STATED PROBLEM. Rewrite the items from the line with "Une formation gratuite" up to and including the line with "Comment réagir si" as a JSON list of strings, one string per line, with blank lines left out.

START

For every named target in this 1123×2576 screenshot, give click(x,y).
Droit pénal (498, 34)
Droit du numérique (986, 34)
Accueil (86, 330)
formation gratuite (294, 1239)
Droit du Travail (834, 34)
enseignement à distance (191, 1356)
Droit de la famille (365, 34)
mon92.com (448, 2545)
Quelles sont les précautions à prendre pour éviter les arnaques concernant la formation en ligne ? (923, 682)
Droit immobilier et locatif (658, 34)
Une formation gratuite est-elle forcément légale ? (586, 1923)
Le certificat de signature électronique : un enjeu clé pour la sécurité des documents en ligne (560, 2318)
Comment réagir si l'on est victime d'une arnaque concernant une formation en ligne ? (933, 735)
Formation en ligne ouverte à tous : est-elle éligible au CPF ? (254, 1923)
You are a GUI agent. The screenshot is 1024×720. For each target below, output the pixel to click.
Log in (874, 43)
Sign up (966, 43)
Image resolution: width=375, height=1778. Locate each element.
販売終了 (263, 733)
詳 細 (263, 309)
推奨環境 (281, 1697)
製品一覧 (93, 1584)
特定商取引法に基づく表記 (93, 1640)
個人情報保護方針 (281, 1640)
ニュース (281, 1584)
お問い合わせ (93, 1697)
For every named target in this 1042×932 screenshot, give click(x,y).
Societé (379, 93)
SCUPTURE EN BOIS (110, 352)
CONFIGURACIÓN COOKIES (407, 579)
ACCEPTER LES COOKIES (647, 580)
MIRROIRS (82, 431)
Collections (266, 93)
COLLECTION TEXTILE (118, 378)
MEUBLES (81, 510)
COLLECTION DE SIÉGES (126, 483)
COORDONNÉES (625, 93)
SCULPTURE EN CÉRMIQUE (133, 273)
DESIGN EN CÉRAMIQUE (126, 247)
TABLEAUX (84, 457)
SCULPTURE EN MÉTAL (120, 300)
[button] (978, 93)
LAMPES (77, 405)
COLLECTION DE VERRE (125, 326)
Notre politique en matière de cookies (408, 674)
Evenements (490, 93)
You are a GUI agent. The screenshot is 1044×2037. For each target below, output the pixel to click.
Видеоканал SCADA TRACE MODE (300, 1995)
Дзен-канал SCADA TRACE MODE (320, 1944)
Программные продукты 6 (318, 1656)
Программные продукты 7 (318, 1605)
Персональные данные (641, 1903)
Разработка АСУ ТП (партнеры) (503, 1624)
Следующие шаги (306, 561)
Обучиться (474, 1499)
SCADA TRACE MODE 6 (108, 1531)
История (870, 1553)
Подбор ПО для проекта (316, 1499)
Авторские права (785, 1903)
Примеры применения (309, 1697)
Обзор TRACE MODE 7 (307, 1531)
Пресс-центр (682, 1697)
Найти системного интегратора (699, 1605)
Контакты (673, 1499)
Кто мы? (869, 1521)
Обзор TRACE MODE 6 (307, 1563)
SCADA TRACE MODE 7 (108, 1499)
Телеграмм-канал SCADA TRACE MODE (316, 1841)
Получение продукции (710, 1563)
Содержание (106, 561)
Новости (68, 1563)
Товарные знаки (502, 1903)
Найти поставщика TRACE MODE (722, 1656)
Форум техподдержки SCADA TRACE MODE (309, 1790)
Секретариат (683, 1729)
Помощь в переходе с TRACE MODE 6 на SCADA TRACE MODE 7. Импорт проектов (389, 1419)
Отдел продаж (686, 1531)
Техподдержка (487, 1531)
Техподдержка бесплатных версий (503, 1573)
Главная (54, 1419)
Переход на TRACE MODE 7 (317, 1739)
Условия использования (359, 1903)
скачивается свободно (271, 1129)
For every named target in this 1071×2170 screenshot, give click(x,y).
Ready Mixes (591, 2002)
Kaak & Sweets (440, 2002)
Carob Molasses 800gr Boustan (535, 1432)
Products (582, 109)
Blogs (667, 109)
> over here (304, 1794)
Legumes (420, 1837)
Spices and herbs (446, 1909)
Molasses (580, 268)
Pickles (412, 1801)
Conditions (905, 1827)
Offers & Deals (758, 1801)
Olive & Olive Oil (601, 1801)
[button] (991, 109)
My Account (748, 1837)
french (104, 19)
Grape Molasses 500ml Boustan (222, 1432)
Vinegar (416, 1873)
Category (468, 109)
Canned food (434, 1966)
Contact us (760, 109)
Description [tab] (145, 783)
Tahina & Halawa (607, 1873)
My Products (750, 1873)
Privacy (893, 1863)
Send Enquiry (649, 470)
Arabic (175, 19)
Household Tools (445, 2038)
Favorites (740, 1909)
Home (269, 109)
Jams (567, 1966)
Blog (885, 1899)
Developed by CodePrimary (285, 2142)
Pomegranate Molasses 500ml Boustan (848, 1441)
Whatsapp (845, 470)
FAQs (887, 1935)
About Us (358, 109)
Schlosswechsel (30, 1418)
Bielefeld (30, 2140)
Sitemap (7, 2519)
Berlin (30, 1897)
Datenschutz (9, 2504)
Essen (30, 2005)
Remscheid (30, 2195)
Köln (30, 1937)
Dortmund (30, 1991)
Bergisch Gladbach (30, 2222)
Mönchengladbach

END

THE OUTPUT.
[
  "Une formation gratuite est-elle forcément légale ? (586, 1923)",
  "Le certificat de signature électronique : un enjeu clé pour la sécurité des documents en ligne (560, 2318)",
  "Comment réagir si l'on est victime d'une arnaque concernant une formation en ligne ? (933, 735)"
]